Tensor2tensor: Not getting the claimed performance on English-to-German translation task.

Created on 10 Jul 2017  路  11Comments  路  Source: tensorflow/tensor2tensor

After following the walkthrough example for training English-to-German translation task (wmt_ende_tokens_32k problem), I am getting quite low performance of 14.20 BLEU.

Trained the model for 250k steps on a single Nvidia TITAN X GPU (12GB) with transformer_base_single_gpu hparams with default batch_size.

Got the below results after the end of training.

INFO:tensorflow:Validation (step 250000): loss = 1.33851, metrics-wmt_ende_tokens_32k/accuracy = 0.698445, metrics/neg_log_perplexity = -1.52589, metrics-wmt_ende_tokens_32k/approx_bleu_score = 0.399907, metrics-wmt_ende_tokens_32k/accuracy_top5 = 0.870514, metrics/accuracy = 0.698445, metrics-wmt_ende_tokens_32k/neg_log_perplexity = -1.52589, metrics/approx_bleu_score = 0.399907, metrics/accuracy_per_sequence = 0.0, metrics/accuracy_top5 = 0.870514, metrics-wmt_ende_tokens_32k/accuracy_per_sequence = 0.0, global_step = 249505

I decoded the newstest2013.en file using the model and used get_bleu_ende.sh on the generated .decodes file to calculate BLEU.
Before running avg_checkpoints.py file, got BLEU score - 13.98
After averaging over last 20 checkpoints, got the following result -
BLEU = 14.20, 39.9/19.1/10.1/5.3 (BP=1.000, ratio=1.138, hyp_len=63189, ref_len=55538)

Don't know where the issue persists. Tensor2tensor version 1.0.11 was used for training.

Most helpful comment

As for explanation: I think you forgot that you need to tokenize the input and golden file before calculating BLEU. The script runs the tokenizer. Still, if you cannot reproduce it, please re-open this issue.

All 11 comments

I think in the "single_gpu" setting you need to train for more steps. Take into account that each step is 8x smaller in this setting than in an 8-gpu setting. Could you continue training for another 250K steps and report back? If you have tensorboard, then pasting the metrics would also be helpful.
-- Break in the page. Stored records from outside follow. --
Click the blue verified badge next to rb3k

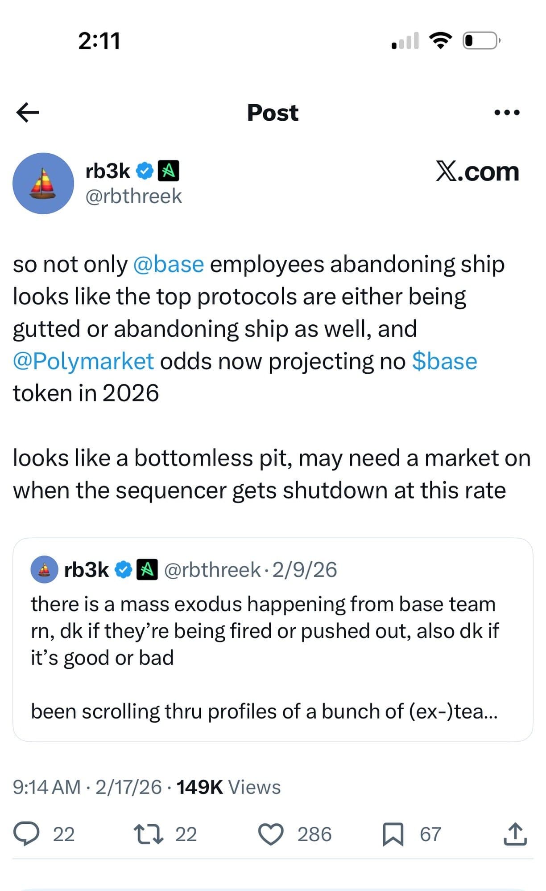(x=144, y=170)
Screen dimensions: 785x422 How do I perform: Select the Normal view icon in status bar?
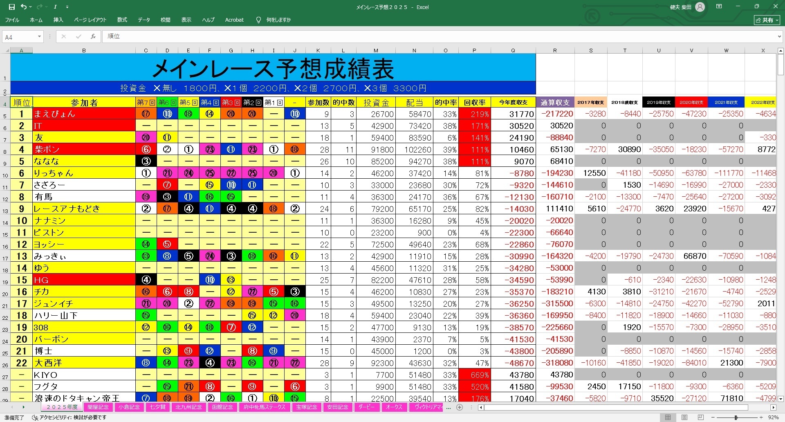click(668, 418)
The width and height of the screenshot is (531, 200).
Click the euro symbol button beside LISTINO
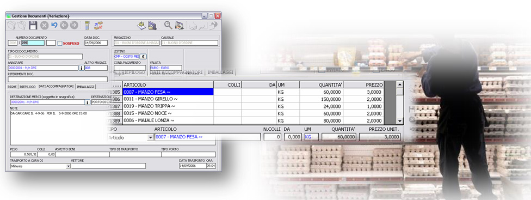coord(143,57)
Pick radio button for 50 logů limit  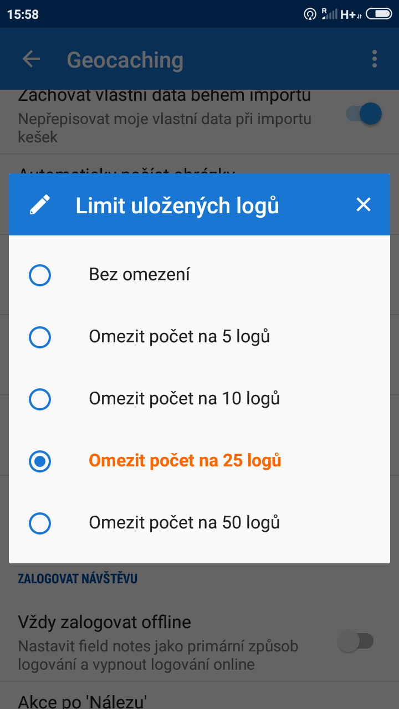pyautogui.click(x=40, y=523)
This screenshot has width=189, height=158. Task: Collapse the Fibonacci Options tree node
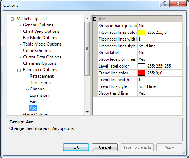19,70
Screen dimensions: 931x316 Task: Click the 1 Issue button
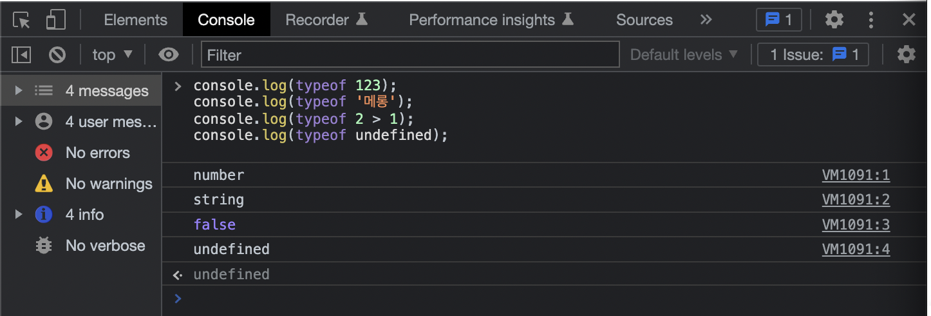[x=813, y=55]
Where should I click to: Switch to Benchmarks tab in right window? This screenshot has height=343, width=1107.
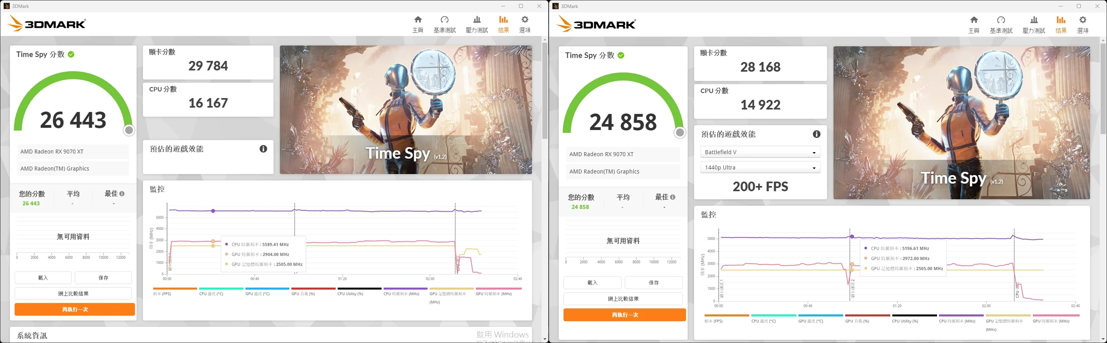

We'll get to the bottom of this, thanks for reporting!

@lukaszkaiser Not much improvement after 500k steps.

INFO:tensorflow:Saving dict for global step 500000: global_step = 500000, loss = 1.3043, metrics-wmt_ende_tokens_32k/accuracy = 0.703695, metrics-wmt_ende_tokens_32k/accuracy_per_sequence = 0.0, metrics-wmt_ende_tokens_32k/accuracy_top5 = 0.876566, metrics-wmt_ende_tokens_32k/approx_bleu_score = 0.404646, metrics-wmt_ende_tokens_32k/neg_log_perplexity = -1.48773, metrics/accuracy = 0.703695, metrics/accuracy_per_sequence = 0.0, metrics/accuracy_top5 = 0.876566, metrics/approx_bleu_score = 0.404646, metrics/neg_log_perplexity = -1.48773

BLEU without and with averaging : 14.15, 14.47.

First, note there may be small differences in BLEU between newstest2014 and newstest2013. The former is used as the final test set (Table 2), the latter as dev set (Table 3) in the paper. But these differences should be smaller than one point.

I used transformer_base_single_gpu, batch_size=3072 and after 350k steps got approx_bleu_score(wmt13)=0.378, BLEU(wmt13)=24.23, BLEU(wmt14)=24.27, without averaging, evaluating with the official case-insensitive BLEU script (the same one as used in http://matrix.statmt.org/).

@ujjwal9895: your BLEU=14 is so low (but approx_bleu high). I guess that you used the whole file xy.transformer.transformer_base_single_gpu.beam4.alpha0.6.decodes which contains both the translation and the source sentences (cf. #112). If yes, add cut -f1.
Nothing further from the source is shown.